Parallelisation of data restore after crash

Time of data restore is critical for applications which rely on database high availability. There are two approaches how time of data restore can be decreased:

1. Minimize amount of pages which can be accessed during data restore.
2. Restore transaction in parallel threads.

In "redo pass" the only limitation is that all changes applied to the pages have to be ordered. So during redo pass, we may read all log records in a single thread and partition redo operations between different threads.

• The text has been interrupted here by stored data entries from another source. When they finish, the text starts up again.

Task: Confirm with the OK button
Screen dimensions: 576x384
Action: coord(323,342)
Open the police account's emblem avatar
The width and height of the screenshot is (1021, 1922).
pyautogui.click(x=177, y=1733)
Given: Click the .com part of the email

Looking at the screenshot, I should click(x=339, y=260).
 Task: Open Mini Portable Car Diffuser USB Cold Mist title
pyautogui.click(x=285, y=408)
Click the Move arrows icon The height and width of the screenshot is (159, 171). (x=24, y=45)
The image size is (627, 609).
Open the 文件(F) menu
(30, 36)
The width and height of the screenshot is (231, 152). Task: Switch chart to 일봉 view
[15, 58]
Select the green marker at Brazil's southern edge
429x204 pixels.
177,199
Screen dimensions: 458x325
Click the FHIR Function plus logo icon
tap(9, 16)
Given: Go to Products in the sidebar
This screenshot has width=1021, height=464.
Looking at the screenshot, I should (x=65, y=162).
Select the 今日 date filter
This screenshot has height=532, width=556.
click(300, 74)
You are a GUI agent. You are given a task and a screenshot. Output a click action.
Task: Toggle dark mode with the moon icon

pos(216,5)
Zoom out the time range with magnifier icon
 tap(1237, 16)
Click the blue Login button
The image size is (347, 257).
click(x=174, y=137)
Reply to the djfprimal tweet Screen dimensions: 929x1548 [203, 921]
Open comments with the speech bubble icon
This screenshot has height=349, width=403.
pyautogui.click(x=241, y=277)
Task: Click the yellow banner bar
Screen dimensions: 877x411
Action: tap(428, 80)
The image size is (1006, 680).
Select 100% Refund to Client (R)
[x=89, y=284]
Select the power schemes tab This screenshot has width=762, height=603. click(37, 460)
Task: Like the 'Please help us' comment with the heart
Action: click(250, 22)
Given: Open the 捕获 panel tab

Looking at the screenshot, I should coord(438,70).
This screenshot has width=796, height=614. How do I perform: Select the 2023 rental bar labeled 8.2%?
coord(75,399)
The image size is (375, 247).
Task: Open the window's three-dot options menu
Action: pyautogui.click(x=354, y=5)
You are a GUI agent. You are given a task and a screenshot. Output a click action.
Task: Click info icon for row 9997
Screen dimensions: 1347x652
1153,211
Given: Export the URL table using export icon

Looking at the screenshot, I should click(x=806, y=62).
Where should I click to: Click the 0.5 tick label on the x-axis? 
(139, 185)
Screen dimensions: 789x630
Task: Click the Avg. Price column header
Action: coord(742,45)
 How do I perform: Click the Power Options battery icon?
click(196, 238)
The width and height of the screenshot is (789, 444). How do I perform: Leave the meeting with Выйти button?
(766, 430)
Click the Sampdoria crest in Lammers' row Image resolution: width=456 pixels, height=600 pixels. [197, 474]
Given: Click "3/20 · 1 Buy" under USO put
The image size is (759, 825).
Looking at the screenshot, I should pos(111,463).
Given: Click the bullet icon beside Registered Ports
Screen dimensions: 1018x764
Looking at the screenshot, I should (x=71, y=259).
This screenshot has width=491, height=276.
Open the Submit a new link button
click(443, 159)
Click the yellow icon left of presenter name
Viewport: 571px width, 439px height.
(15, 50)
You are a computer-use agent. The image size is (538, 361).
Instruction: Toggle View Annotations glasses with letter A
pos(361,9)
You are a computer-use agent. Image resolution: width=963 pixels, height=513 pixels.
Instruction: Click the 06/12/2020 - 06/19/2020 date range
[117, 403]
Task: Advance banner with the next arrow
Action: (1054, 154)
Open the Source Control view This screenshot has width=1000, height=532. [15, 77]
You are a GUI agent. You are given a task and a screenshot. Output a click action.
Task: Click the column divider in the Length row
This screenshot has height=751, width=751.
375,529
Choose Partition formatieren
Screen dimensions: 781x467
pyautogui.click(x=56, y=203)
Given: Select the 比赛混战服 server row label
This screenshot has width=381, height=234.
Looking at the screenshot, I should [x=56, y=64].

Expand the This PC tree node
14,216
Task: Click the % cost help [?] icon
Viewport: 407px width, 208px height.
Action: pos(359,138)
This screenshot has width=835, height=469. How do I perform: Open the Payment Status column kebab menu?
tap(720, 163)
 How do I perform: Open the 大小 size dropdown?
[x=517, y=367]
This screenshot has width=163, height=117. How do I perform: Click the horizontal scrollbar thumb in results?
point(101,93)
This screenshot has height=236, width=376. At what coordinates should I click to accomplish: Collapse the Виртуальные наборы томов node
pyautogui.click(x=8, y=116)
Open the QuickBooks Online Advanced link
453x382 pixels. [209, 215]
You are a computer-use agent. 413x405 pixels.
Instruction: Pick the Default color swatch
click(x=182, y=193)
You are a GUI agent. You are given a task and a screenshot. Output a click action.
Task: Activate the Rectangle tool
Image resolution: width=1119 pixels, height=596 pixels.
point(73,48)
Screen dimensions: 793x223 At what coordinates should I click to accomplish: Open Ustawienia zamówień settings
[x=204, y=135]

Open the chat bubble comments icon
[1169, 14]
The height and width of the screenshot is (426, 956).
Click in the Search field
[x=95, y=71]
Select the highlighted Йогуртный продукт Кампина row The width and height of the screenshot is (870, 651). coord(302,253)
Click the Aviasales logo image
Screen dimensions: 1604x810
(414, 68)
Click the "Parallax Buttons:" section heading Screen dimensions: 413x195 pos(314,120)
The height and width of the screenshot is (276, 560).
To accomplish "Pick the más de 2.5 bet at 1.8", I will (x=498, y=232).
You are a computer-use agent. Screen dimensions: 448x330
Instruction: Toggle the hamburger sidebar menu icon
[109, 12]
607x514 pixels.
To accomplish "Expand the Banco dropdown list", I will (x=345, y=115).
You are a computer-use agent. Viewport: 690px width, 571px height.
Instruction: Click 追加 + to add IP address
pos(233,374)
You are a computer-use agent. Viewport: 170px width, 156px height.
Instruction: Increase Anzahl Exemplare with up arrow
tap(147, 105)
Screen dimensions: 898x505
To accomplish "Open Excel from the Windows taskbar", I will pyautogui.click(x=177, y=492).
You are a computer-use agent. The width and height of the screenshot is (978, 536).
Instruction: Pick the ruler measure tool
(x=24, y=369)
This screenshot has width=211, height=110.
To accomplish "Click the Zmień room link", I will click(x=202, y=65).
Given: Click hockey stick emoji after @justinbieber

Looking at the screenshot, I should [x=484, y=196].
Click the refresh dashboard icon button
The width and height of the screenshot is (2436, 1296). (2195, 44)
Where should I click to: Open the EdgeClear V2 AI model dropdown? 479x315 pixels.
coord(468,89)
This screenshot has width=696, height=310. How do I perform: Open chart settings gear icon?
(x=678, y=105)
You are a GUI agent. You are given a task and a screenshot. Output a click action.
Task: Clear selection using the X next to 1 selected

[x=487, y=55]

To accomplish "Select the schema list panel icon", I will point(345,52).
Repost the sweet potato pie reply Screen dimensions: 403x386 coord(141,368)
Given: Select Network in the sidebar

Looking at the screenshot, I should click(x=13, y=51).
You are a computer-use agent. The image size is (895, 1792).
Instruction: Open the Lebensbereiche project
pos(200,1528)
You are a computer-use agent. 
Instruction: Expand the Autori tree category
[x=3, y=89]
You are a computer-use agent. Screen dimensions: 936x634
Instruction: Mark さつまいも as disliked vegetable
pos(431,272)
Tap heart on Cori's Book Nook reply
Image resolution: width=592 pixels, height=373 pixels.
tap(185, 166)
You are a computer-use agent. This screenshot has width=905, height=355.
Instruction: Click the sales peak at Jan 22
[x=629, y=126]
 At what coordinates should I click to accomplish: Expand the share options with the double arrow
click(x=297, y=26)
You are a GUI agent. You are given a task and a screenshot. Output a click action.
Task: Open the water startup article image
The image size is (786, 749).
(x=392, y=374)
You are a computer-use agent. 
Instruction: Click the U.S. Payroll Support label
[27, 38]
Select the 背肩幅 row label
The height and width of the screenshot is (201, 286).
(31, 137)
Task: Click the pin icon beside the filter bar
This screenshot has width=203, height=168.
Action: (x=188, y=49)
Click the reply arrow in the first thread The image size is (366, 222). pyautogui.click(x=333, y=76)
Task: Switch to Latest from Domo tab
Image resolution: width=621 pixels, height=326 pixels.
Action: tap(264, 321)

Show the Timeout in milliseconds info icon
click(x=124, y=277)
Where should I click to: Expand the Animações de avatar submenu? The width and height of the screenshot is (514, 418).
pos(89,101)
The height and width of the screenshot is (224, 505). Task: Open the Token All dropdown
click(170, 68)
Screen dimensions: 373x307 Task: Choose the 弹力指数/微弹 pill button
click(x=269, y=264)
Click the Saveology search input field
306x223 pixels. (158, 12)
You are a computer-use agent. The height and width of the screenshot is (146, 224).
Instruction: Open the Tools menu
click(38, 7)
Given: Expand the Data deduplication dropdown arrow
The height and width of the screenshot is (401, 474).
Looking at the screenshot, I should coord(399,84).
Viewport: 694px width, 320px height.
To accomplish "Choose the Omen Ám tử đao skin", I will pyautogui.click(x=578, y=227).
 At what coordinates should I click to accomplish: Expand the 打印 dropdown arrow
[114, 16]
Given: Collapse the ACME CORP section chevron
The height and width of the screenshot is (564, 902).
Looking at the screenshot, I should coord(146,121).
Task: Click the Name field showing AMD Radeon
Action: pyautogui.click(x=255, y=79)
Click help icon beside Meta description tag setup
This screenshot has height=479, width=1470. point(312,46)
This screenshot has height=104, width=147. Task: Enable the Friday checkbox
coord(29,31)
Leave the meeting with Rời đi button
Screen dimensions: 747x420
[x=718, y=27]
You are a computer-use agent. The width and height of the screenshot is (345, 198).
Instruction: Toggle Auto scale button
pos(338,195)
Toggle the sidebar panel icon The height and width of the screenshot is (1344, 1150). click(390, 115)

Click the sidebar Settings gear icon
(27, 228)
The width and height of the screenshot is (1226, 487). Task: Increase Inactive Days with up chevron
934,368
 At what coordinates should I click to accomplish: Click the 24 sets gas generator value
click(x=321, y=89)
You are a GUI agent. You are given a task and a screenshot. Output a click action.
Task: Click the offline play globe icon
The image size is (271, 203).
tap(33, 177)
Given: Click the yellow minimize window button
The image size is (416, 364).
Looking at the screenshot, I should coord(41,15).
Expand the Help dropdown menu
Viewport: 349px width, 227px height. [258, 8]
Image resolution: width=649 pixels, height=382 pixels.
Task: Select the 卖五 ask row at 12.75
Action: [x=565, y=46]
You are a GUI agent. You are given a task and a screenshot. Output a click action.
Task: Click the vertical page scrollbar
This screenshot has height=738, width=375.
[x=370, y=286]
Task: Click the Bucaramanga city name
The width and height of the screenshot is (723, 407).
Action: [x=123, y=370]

In undo pass all CLR records from single transaction has to be chained so we may process undo operations in parallel too but all processing will be partitioned using entries of transaction table.

Alternatives:

There are several proposed alternatives, the main differences between current proposal and the rest are following:

1. Lock based proposals are page based, not key/record based. Page based locks are too expensive for indexes because single non-leaf page locks may block a lot of underlying pages.
2. Some of the lock based proposals do not take issue with ridbag and possible deadlocks into account.
3. CAS based approaches may lead to performance degradation in case of a high load.

Risks and assumptions:

There is a risk of data corruption in case of incorrect implementation of data rollback or data restore.

Impact matrix:

• [X] Storage engine
• [ ] SQL
• [ ] Protocols
• [ ] Indexes
• [ ] Console
• [ ] Java API
• [ ] Geospatial
• [ ] Lucene
• [ ] Security
• [ ] Hooks
• [ ] EE

[SDIPro]

Hi Andrey. Here's my question (as we discussed privately): Will it be possible for a user to get RIDs from a ridbag and then see different RIDs from the same ridbag a few seconds later if a deadlock is detected in the dependency graph and then rolled back?

[andrii0lomakin]

Hi Collin, Thank you very much for your time which you spent on a weekend to read the proposal and put the comment. About your question. I think the best approach will be following. During an iteration of ridbag we lock the page and try to lock key (which is presented as rid) if a call to the lock .tryLock is failed we release page lock and try to acquire rid and once it is acquired we double check presence of rid and continue iteration. I will add this to the text of the proposal. Thank you very much that you find time to read the proposal in all details and found a logical hole in it.

[andrii0lomakin]

@SDIPro updated description

[lvca]

Hey @laa, thanks for the detailed description. My questions:

1. the new redo part, I guess is needed because the new engine could write the changes to the WAL in a synchronous way, and the apply changes to the data files in asynchronous mode. Is it correct?
2. The point (1) means transactions will be slower in the case of rollbacks (like concurrent modification exception) because there is an additional writing to the DISK we don't have now, correct?
3. The main goal of this proposal is to avoid OOM for large transactions, but this wasn't a high priority like a more efficient locking we absolutely need. That was more a nice to have. Why? Thanks to the huge amount of RAM we can have today for a quite cheap price, all the databases (especially the NoSQLs) are more in-memory based than disk. I don't like OOM, so we could, in general, put some limits in terms of the number of elements in transactions, etc.
4. The locking by RID is nice, but this proposal doesn't afford the problem of this operation update V set a = a + 20. In the case of 100M of records, 100M of locks are taken generating an OOM. I see you want to put a limit on the number of locks, but this means massive update/deletion are not possible anymore. We could transform X record locking in pages or component locking, but this makes thing complicated in case of deadlocks
5. A simpler way to avoid deadlocks in case of insert could be like it's managed in the HA module: lock the record #<clusterId>:-1
6. In the proposal, it's not clear which activities/modules are already ok and which have to be implemented
7. What's the ETA in terms of the number of days to achieve this with enough test cases and a good code coverage?
8. Why you say this is more scalable? For the more granular locks? In this case we should split the proposal in 2: improve locks and disk-based transactions

[andrii0lomakin]

Why you say this is more scalable? For the more granular locks?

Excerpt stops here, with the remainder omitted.